Ворона приподняла бровь.

– И что?

– А то, что наши, – Искра осеклась, – Люди Пастыря боятся сюда заходить. Считают, что все здешние земли колдовством пропитаны.

Ворона не выдержала, фыркнула.

– Пастырь так и говорит, что здесь всё пропитано мерзким колдовством, и правоверным тут нечего искать, – ответила Искра.

Ворона лишь покачала головой.

– Именно поэтому тебя убить хотели?

– Я пыталась предупредить, – ответила девушка. – Наши следопыты привезли с собой заразу.

– Ты откуда об этом узнала?

– Проверила с помощью приборов, оставленных моей учительницей, – ответила Искра, – Знахаркой, что жила на хуторе близ поселения Пастыря до меня. Она приютила меня и растила как родную.

– А потом пришли люди Пастыря.

Искра кивнула.

– Так оно и было, – сказала она. – Они пришли из выжженных пустынь. Там, где ничто живое, по определению, не может выжить. Там даже мутантов нет.

Она замолчала, отвернулась. И тихо сказала:

– Пастырь провёл их. – Затем, она снова посмотрела на Ворону и сказала: – Поверь, его не просто так любят. Не просто потому, что он оказался сильнее, или хитрее, чем другие главари банд. Он сумел дать людям не только еду и защиту от монстров, отравы и радиации.

– А взамен потребовал полного повиновения – усмехнулась Ворона.

– Ему даже и просить не надо было, – грустно улыбнулась Искра, – Когда эти переселенцы появились близ нашего хутора, среди них было много больных и умирающих. Мы с Наставницей лечили их. Помогали Пастырю. И видели, как его боготворят. Было за что.

Затем, она внимательно посмотрела на Ворону. Было в её взгляде что-то, что заставило Ворону испытать смутное, неприятное, щемящее чувство, напоминающее страх, когда спиной чувствуешь, что за тобой из теней наблюдает затаившийся хищник.

– Я видела его несколько раз, – добавила она дрожащим голосом. – Это не обычный человек. Когда он говорит, он как будто бы зачаровывает. Кажется, что он всё знает, всё понимает, всё может. Те, кто были с ним там, в Пустыне, говорили, что он подчинял своей воле даже чудищ, песчаных червей. И одним своим присутствием прогонял хищников от своего племени.

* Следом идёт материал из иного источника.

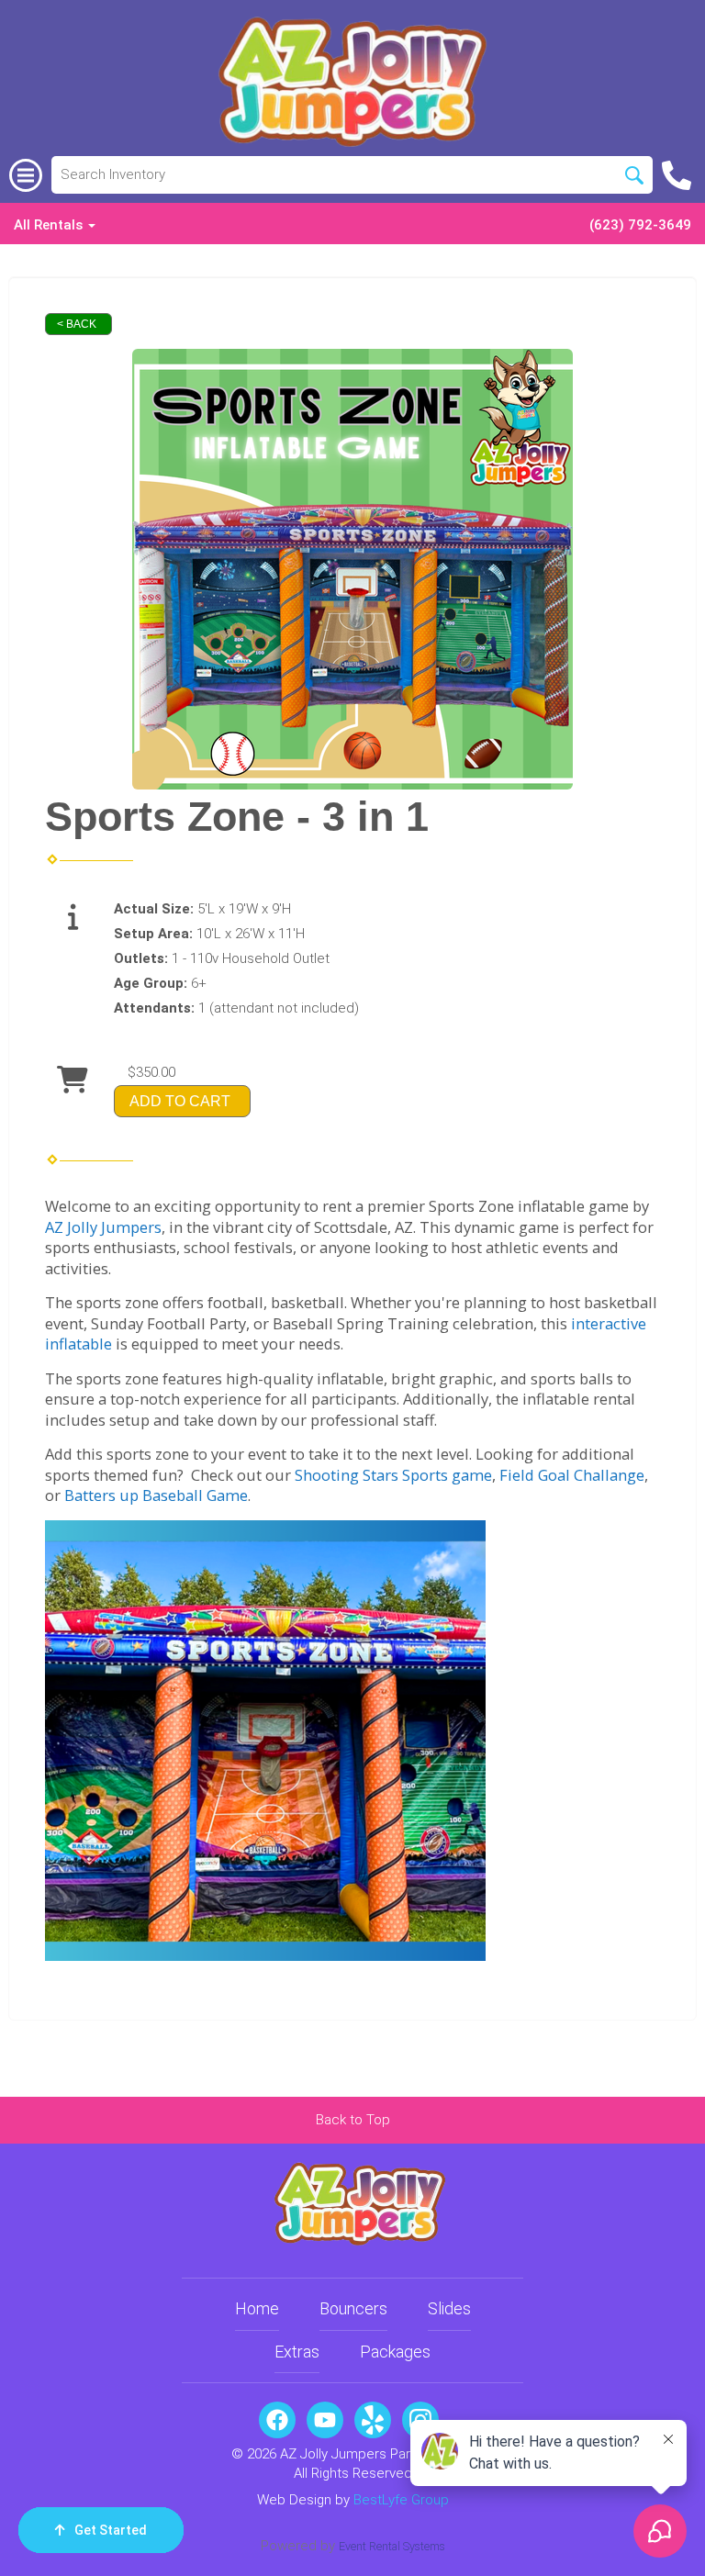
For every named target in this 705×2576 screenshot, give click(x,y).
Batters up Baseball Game (156, 1495)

Ворона напряглась. Всё-таки хорошо, что она зашла поговорить с гостьей. Она узнала кое-что, что Адаму и Егору Матвеевичу будет полезно знать. А, кроме того…неужели Пастырь такой же, как её Адам? Такой же Новый Человек? Иначе, как бы он сумел провести свой народ по выжженным пустошам?

– Я не знаю, – Искра смущённо улыбнулась, – может быть, это я чересчур мнительная. Может быть, это моё больное воображение так разыгралось, но, я чувствовала рядом с ним, будто бы он…смотрит мне в душу. Всё видит, всё понимает. И имеет власть над ней.

– Как тот светловолосый молодой человек, который тебя лечил? – осторожно поинтересовалась Ворона.

– Нет, нет, – покачала головой Искра. – Совсем не так. Ваш… Ваш, он, другой…

Она мечтательно посмотрела куда-то в сторону.

– От него исходит тепло, – сказала она. – Он будто бы обнимает. Утешает. А Пастырь…он укрывает, но и как будто бы давит. Стискивает тебе горло. Словно хищный вьюн. Постепенно сдавливает, высасывает все жизненные соки.

Ворона едва сдержала дрожь в руках. В голову лезли очень нехорошие мысли. А в душе зашевелились чёрные, ледяные щупальца страха.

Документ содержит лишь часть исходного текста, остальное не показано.